» PASSAGE SHOWN:
By CARLOS SAPIR

On June 1, Amazon’s corporate LGBTQ+ Pride event was disrupted by a few dozen protesters, primarily engineers employed by Amazon, who staged a die-in during the event to protest Amazon’s continued sales of “Irreversible Damage” and other anti-trans books available on its website. This action is the latest in a pattern of activist demonstrations mounted by workers, particularly at tech companies, against their bosses’ corporate practices, distinct from unionization drives or political strike actions, preceded by climate walkouts and other similar actions by workers at Google, Amazon, and Netflix. How do we understand this phenomenon, and how is it different from more traditional workplace organizing?

» TASKS TO CARRY OUT:
(a) In the piece on the Amazon Pride protest, begin at the words "By CARLOS SAPIR" and stop after "traditional workplace organizing?", swapping "die-in" for "sit-in".
(b) According to the piece on the Amazon Pride protest, on what date was the company's Pride event disrupted?
(c) Write what follows the final sentence of the piece on the Amazon Pride protest.

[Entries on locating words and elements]
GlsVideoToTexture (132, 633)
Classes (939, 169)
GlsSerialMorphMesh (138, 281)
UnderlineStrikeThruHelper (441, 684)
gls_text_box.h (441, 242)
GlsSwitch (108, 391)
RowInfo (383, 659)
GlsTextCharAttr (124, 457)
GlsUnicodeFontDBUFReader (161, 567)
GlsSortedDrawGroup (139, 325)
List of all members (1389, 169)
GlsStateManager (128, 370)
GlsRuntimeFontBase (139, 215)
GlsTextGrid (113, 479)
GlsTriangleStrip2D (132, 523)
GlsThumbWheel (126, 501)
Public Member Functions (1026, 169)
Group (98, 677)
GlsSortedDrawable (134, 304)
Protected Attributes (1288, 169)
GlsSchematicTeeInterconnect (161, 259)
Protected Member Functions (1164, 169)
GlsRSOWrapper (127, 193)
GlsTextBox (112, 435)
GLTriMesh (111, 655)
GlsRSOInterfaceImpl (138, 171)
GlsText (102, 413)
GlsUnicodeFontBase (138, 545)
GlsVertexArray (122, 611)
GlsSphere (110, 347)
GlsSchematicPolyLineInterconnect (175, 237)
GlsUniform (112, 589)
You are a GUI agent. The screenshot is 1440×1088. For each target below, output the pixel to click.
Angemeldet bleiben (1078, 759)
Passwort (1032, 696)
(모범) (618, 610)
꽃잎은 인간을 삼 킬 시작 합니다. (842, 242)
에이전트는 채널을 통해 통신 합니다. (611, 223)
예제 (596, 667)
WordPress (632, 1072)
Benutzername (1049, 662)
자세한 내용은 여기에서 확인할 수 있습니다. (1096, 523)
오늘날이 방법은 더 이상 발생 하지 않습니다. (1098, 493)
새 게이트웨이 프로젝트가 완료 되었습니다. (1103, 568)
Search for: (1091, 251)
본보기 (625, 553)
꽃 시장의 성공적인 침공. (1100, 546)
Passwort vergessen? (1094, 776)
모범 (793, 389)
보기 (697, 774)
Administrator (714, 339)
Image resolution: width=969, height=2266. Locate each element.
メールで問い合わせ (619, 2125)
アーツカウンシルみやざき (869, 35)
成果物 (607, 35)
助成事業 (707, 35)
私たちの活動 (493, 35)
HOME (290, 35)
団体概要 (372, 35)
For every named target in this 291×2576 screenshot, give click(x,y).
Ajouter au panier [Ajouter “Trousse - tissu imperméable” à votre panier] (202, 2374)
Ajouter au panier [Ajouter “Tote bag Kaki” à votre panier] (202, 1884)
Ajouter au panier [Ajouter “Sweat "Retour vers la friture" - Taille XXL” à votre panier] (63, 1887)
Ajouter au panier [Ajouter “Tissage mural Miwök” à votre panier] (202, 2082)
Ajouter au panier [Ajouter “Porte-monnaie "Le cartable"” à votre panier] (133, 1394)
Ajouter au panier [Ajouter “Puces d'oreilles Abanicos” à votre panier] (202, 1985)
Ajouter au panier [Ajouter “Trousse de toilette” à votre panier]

» ANSWERS FOR THE EXERCISE:
(a)
By CARLOS SAPIR

On June 1, Amazon’s corporate LGBTQ+ Pride event was disrupted by a few dozen protesters, primarily engineers employed by Amazon, who staged a sit-in during the event to protest Amazon’s continued sales of “Irreversible Damage” and other anti-trans books available on its website. This action is the latest in a pattern of activist demonstrations mounted by workers, particularly at tech companies, against their bosses’ corporate practices, distinct from unionization drives or political strike actions, preceded by climate walkouts and other similar actions by workers at Google, Amazon, and Netflix. How do we understand this phenomenon, and how is it different from more traditional workplace organizing?

(b) June 1

(c)
From walkouts to die-ins

The anti-transphobia die-in at Amazon is only the most recent of tech worker activist campaigns. In 2018, workers at Google protested and ultimately caused the cancellation of Dragonfly, a project that would create a censored Google Search for use in China. A similarly controversial project to provide AI services for the U.S. military, Project Maven, was also briefly shelved following workers’ outcry but lives on today as a spinoff funded by Google’s parent company, Alphabet. Google workers that same year also staged a mass walkout over sexist corporate practices. The following year, Riot Games staff walked out over sexism in their workplace, and worker-activists at Amazon and Google led walkouts to demand that their companies take greater strides to eliminate their environmentally destructive footprints.

While workers at Google were able to channel this energy into the formation of a minority union in 2021, elsewhere the actions have done little more than win vague verbal commitments from company bosses, and they have not produced meaningful changes in these companies’ operations. In one case, workers at Netflix who attempted to pressure the company to drop transphobic comedy shows from their service succeeded only at getting themselves fired and having the company double down on its transphobic content. While tech-worker activists have been highly successful at grabbing headlines of national newspapers, they have had a much weaker track record in actually winning the concessions that they are fighting for.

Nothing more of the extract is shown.